22-year-old robotics inventor is on a mission to make technology accessible to Indigenous youth.

The Big Idea Trailer

22-year-old Ojibwe robotics inventor promotes tech education among Indigenous youth

Preserving indigenous language with robots
It Began with Elmo
When I was little, I used to sit cross-legged in front of the television, glued to Sesame Street. My favorite character was Elmo. He was a cheerful red little monster that made learning feel like magic. Through the screen, I learned how to sing the alphabet and how to ask questions about the world around me. While looking at the toy aisle at the store one day, I saw a Talking Elmo toy. He would talk when you pressed his belly and teach you the same things I had learned on TV.
Something struck me, though. Elmo could teach me so many things, like numbers and letters. But he couldn’t teach me Anishinaabemowin. This is a language spoken by the Anishinaabe, an Indigenous people in the Great Lakes region of Turtle Island, also known as North America.
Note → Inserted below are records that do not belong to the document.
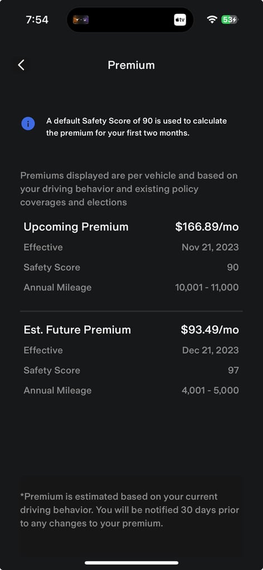Image resolution: width=263 pixels, height=570 pixels.
Task: Tap the Premium page title
Action: [x=132, y=65]
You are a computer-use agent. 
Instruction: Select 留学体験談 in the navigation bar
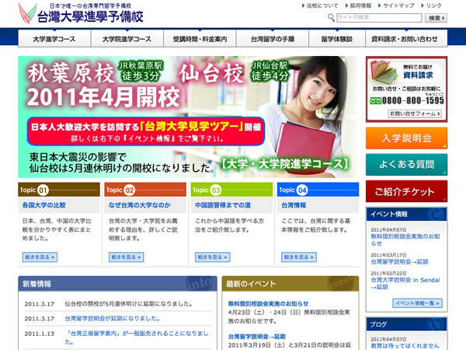tap(336, 39)
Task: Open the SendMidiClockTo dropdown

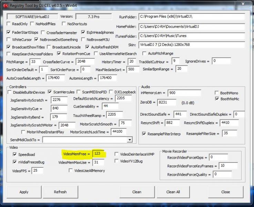Action: pos(130,140)
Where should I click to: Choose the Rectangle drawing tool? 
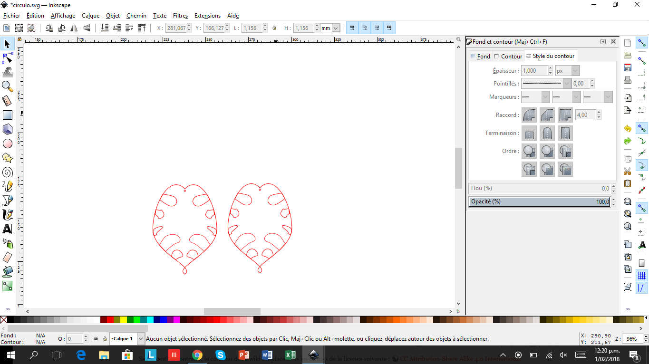click(8, 115)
Anishinaabemowin is a member of the Algonquian language family, and it has several dialects that are spoken across the United States and Canada. It is also known as Ojibwemowin.
It is also my people, my language.
It wasn’t just that Elmo didn’t speak it. No toy did. No robot. No software. That absence wasn’t just disappointing to me, it was a reflection of something deeper. The erasure of our languages, our knowledge systems, and our identities from the tools and technologies shaping the future.
Many years later, while sitting with my Acoma Pueblo mentor and his kids Kaleb and Kateri, we imagined a different kind of toy. One that could speak our languages, casually and fluently. One that could live in our homes, talk to our youth, and make language learning accessible and fun. We wondered how different our childhoods might have been if we had heard our language spoken back to us in something we held in our hands just as we heard it spoken by our parents and grandparents. How much more pride we might have felt. How much more confidence.
That idea never left me. It became the spark that led me to create something new: a robot that wouldn’t just talk, but would speak the language of my people. It would become the SkoBot.